• _Dataset content_:
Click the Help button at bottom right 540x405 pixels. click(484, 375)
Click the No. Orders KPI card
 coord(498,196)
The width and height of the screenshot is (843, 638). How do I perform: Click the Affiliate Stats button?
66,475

--

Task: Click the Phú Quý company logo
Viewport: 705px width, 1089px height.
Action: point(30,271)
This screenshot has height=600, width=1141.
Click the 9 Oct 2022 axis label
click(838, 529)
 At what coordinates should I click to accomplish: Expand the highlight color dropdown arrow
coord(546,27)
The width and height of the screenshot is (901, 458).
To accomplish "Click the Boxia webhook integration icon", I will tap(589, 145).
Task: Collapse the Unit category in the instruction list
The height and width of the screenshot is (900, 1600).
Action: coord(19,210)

...

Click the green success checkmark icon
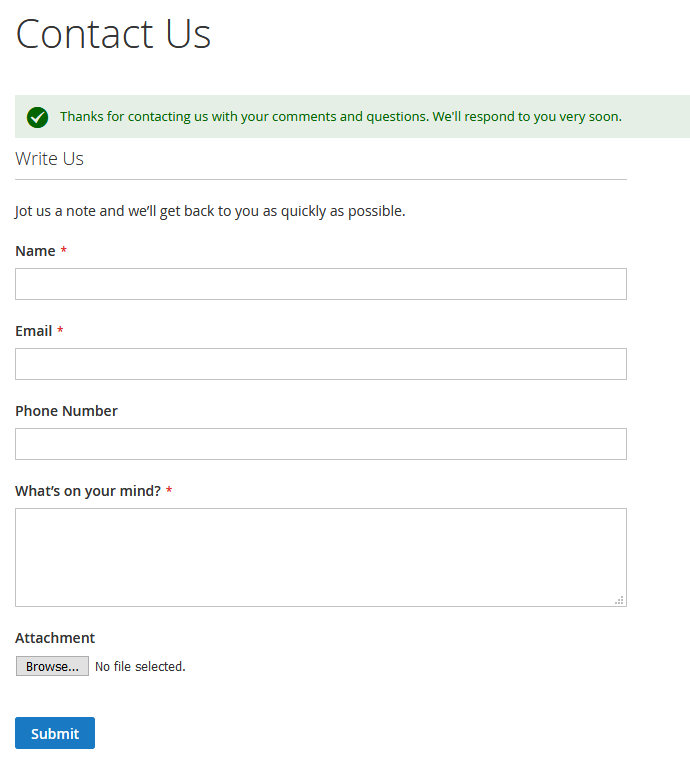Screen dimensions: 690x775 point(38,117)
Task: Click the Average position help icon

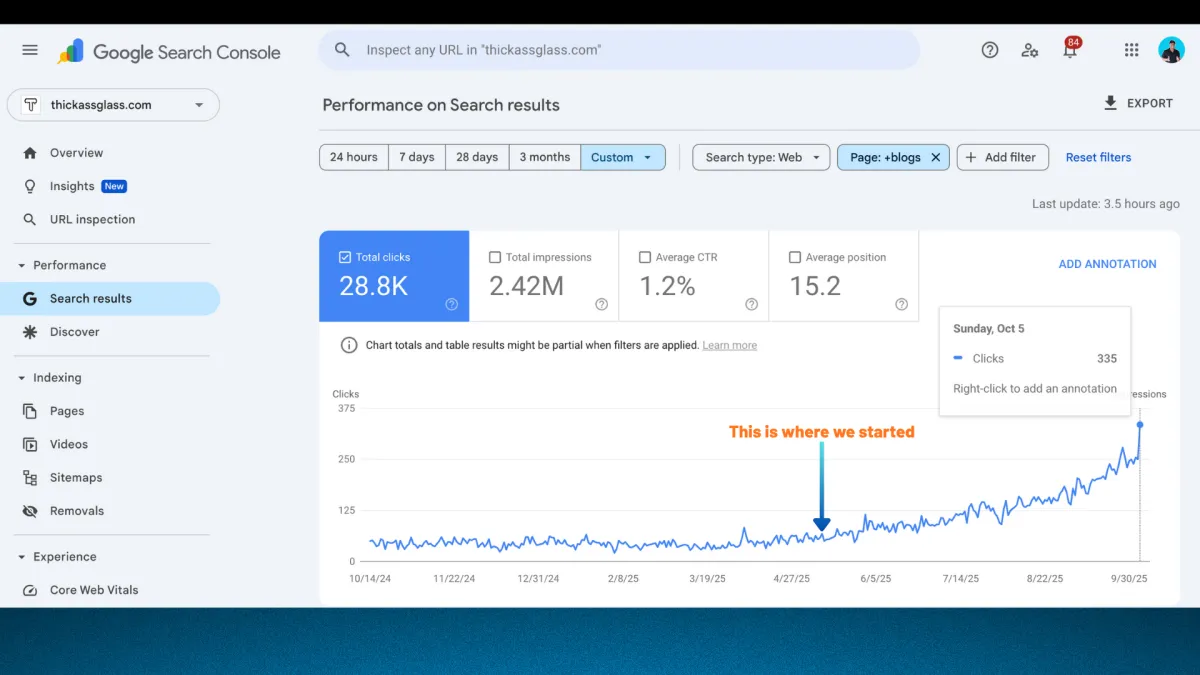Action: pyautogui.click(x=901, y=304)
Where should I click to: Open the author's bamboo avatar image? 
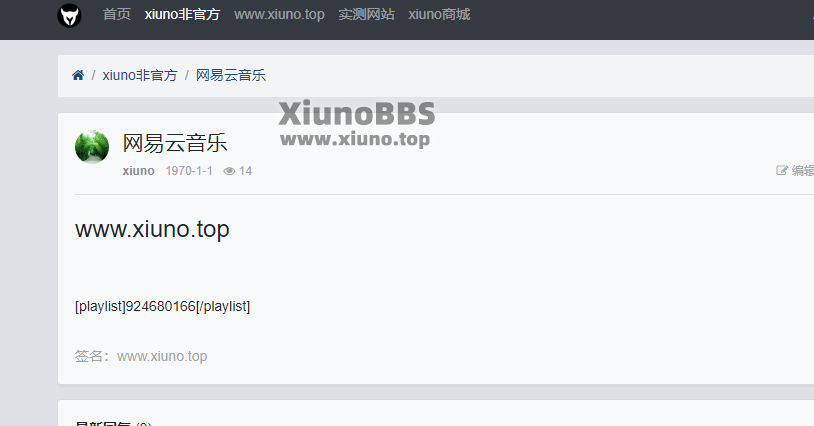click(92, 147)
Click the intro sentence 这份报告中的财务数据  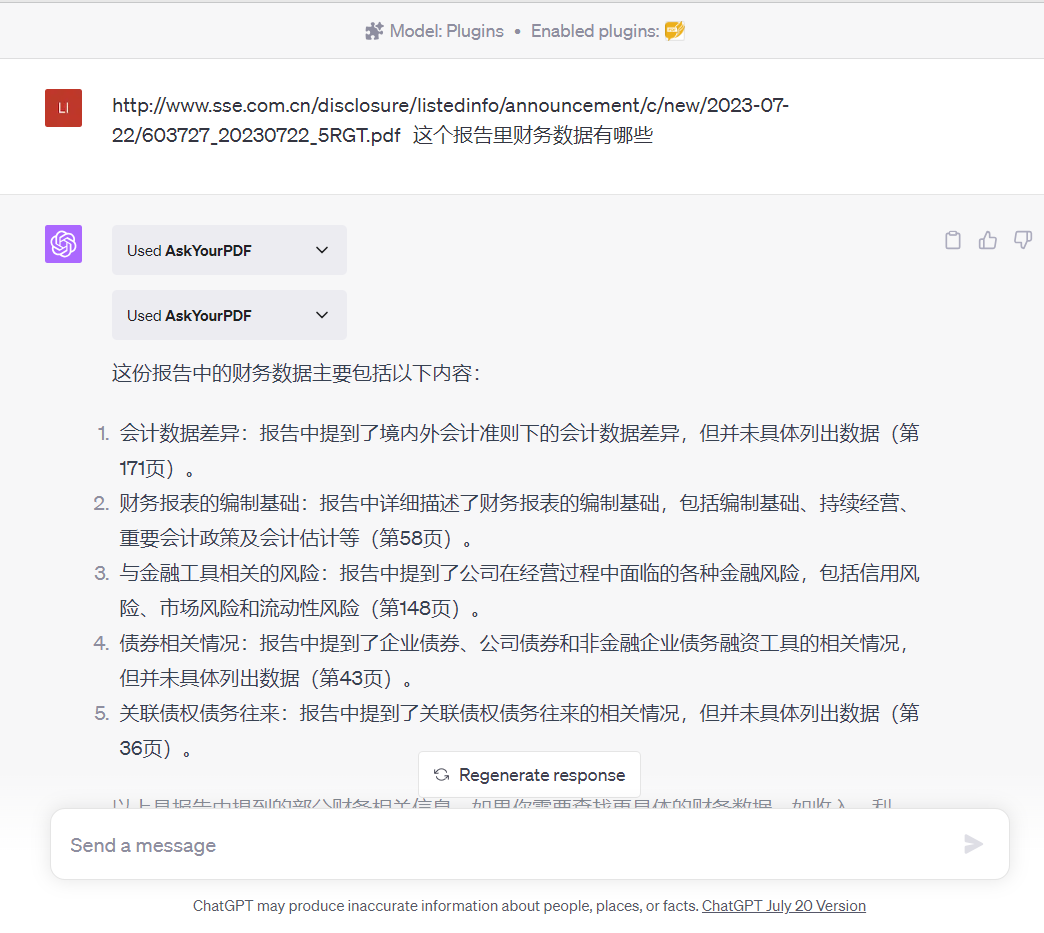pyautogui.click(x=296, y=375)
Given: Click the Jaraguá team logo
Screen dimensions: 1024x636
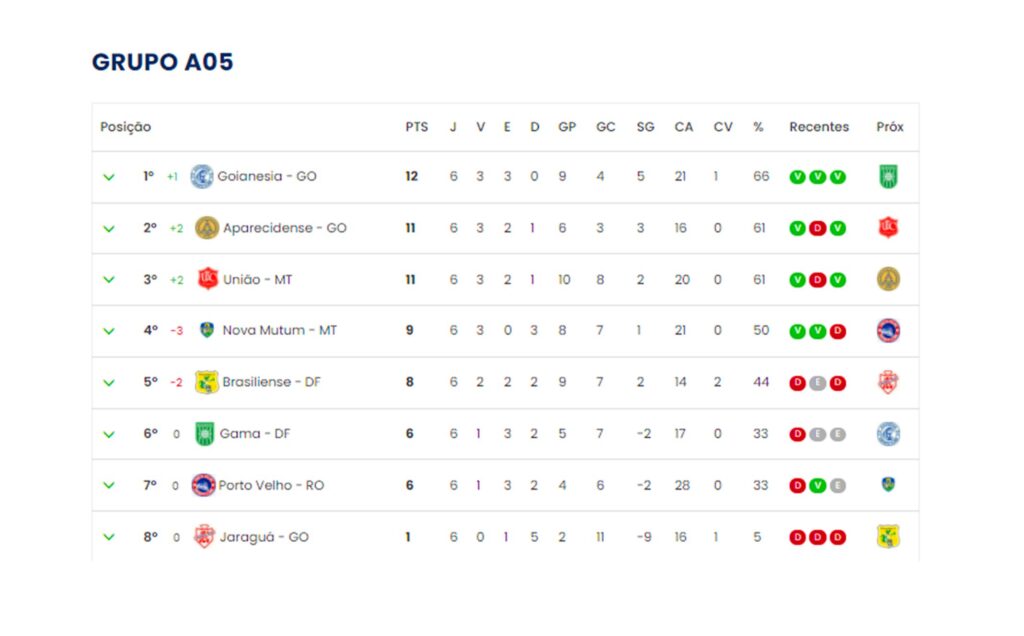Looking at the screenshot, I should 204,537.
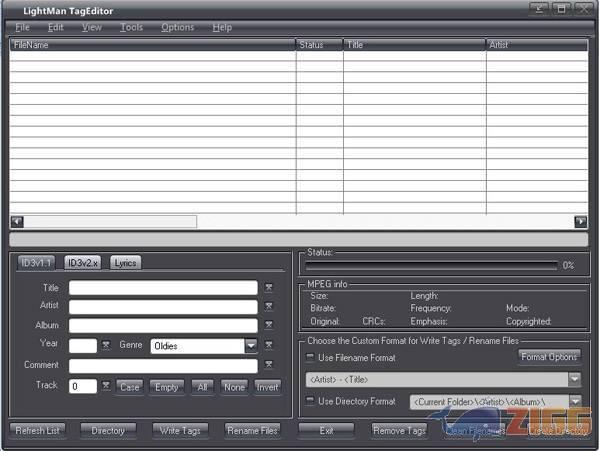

• _What you should do_:
For the word "logo", go through the records and show each line that carries it.

• _Answer section_:
Task: Click the Phú Quý company logo
Given: Click the Jaraguá team logo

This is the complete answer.